Begegnung mit Bill Murray
Der Hollywood-Star trat mit Cellist Jan Vogler bei den Ruhrfestspielen auf.
RECKLINGHAUSEN Vermutlich werden an diesem schwül-warmen Frühlingsabend zahlreiche Menschen vor allem deshalb ins Ruhrfestspielhaus in Recklinghausen gepilgert sein, um Bill Murray einmal leibhaftig sein typisches Bill-Murray-Gesicht machen zu sehen. Dieses Gesicht hat Filmgeschichte geschrieben. Es drückt aus, was viele fühlen: Was mache ich eigentlich hier? Was willst du von mir, Leben?
Dass Bill Murray gerade mit dem deutschen Cellisten Jan Vogler um die Welt reist, ist eine überraschende Fügung. Ein Hollywood-Star, der von selbst die Nähe zu Musik und Literatur sucht, das passt perfekt ins Programm der Ruhrfestspiele. Die beiden haben sich auf einem langen transatlantischen Flug kennen gelernt. Der Schauspieler wunderte sich, warum das Stradivari-Cello einen eigenen Flugzeug-Sitz bekam. So kam man ins Plaudern über die schönen Künste, so entstanden das Album und die Tour „New Worlds“mit einem simplen, aber wirkungsvollen Konzept: Amerikanische Literatur küsst europäische Klassik – und Bill Murray singt.

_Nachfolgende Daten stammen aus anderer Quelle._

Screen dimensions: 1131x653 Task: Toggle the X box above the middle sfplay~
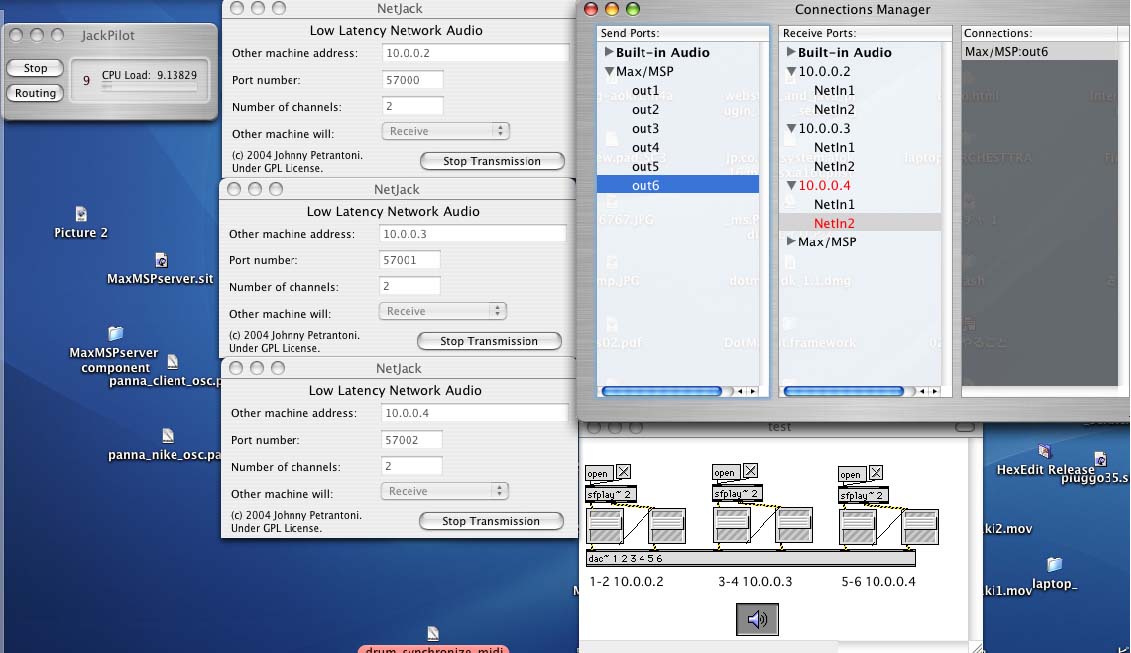pyautogui.click(x=751, y=471)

Der 67-jährige Schauspieler hat schon einmal gesungen: In einer Karaoke-Bar in Sofia Coppolas filmischem Meisterwerk „Lost in Translation“, das 2003 einen regelrechten Bill-Murray-Hype ausgelöst hat. Wenn er dort „More Than This“von Roxy Music anstimmt, dann liegt in seiner brüchigen Stimme fast so viel Melancholie und Verlorenheit wie in seinem Blick. Aber auch eine Selbstvergessenheit und vergessen geglaubte Freude über das unverstandene Dasein – denn er hat ja seine Seelenpartnerin gefunden: Scarlett Johansson.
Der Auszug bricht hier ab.